C’è un mare di droga che sommerge la Sicilia e rischia di diventare una trappola mortale per i nostri giovani. C’è la cocaina per i consumatori più ricchi e c’è il crack da smerciare anche ai ragazzini di dodici 13 anni. Perché a Palermo quel calvario chiamato droga – prima  la cannabis e poi il crack – inizia già a dodici anni. Il crack distrugge il cervello, crea degli zombi, accompagna i ragazzi strappandoli alle famiglie, dall’emarginazione sociale, alla bugia, fino alla morte. Nel 2022 ben 16 bambini sono stati ricoverati in overdose a Palermo. I loro genitori assumevano crack e sostanze stupefacenti. Anche un neonato è finito in rianimazione. Negli ultimi anni i Sert del capoluogo siciliano hanno registrato un incremento di 800 assuntori in più ogni dodici mesi. Nella rete del crack si cade grazie alle trappole tese degli spacciatori. La prima dose è quasi sempre un omaggio a chi ha comprato l’erba. Sono le reti di trafficanti a spingere verso il crack, un residuo della produzione di cocaina. Il crack si chiama così per il rumore che fa quando i suoi cristalli si sbriciolano per essere fumati.

Il consumo di droga è cambiato ma i pupari sono sempre gli stessi

La droga ha cambiato volto e cambia il suo consumo. Non cambiano i pupari. La droga è tornata a essere il grande affare delle cosche siciliane. Oggi lavorano in network con le ndrine calabresi e i cartelli sudamericani. Per capire la vastità del fenomeno basti sapere che soltanto nel 2020 in Sicilia sono state denunciate quasi 3000 persone, con la contestazione di aver trafficato stupefacenti. Più le forze dell’ordine intervengono a smantellare i traffici, più emerge la consapevolezza di essere di fronte a un dramma epocale che non può essere risolto soltanto per la via giudiziaria.
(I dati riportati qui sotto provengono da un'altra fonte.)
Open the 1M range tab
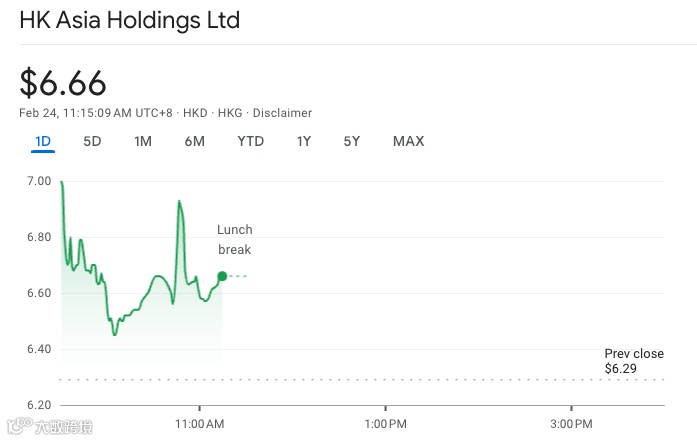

Laricchia, “la repressione non basta mai, serve attività di contro propaganda”

Per Leopoldo Laricchia, Questore a Palermo, “La repressione non basta mai. La repressione è l’estrema ratio. Il diritto penale è extrema ratio, non è più il diritto della società. Il diritto penale è il diritto che regola la deviazione dalla società, Il pericolo, il danno degli stupefacenti deve entrare nella convinzione, deve essere una convinzione di ciascuno e quindi occorre fare una attività seria, di contro propaganda, perché purtroppo nel nostro Paese la propaganda a dir poco è spezzata da una parte e dall’altra ci sono i fautori della droga come liberazione o addirittura di chi ne fa bene. E ci sono quelli che invece naturalmente sostengono quello che sostiene la scienza, che è un additivo a vari livelli, che modifica la personalità e quindi rende prevalentemente antisociale l’uomo”.
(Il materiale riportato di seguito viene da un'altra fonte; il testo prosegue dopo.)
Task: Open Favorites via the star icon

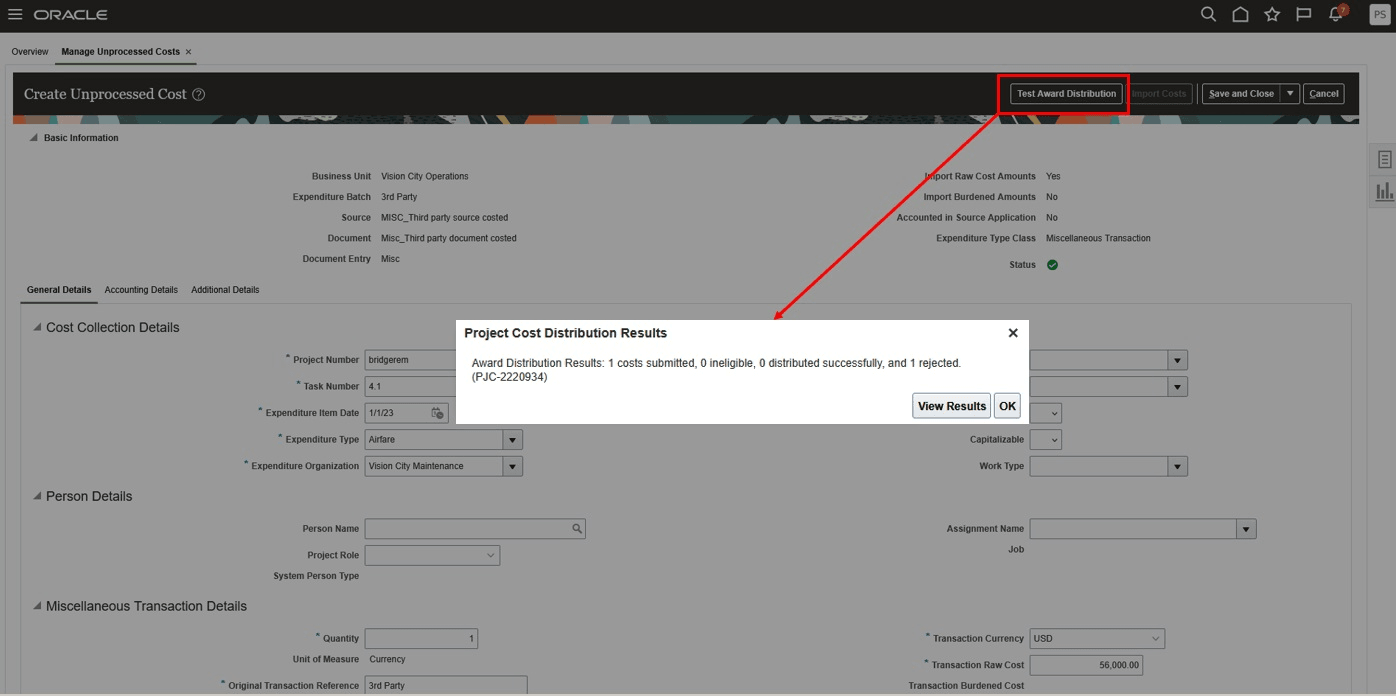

Nel mirino degli spacciatori e nella rete del crack spesso finiscono i ragazzi più fragili e più deboli dei quartieri periferici siciliani Zen, Ballarò, Sperone, Brancaccio a Palermo e Librino a Catania. Anche i figli della borghesia sono attratti da questo mondo psichedelico. Quando muore un figlio per il crack, la ferita è lancinante, non si rimarginerà più. Resta solo l’obiettivo di salvare più ragazzi possibili, perché nessuno faccia più la fine di tuo figlio. Francesco Zavatteri ha perso suo figlio Giulio a settembre dello scorso anno. Da allora combatte affinché nessun ragazzo rimanga imbrigliato nella rete del crack e il suo obiettivo è costruire una rete che salvi quei ragazzi intrappolati:. Dobbiamo tutti unirci, tutti, in particolare noi genitori, perché dobbiamo cercare di contrastare questo fenomeno che sta invadendo la nostra città e mette a rischio la vita di tutti e di tutti i ragazzi, dei nostri figli, delle menti, dei nostri figli. Soprattutto sono la cosa più importante. Le istituzioni stanno cercando come possono di risolvere questa situazione, però la situazione è attualmente stagnante”.

Monsignore Lorefice, “alleanza educativa per i giovani”

Anche la Chiesa di Palermo, con l’arcivescovo Corrado Lorefice, è scesa in campo per questa sfida contro il nuovo secolo: “Credo che le istituzioni più che mai debbono aderire al territorio. Forse i giovani sono lontani e sono preda di chi li illude, perché forse noi adulti siamo assenti. Non abbiamo assunto un’alleanza educativa”.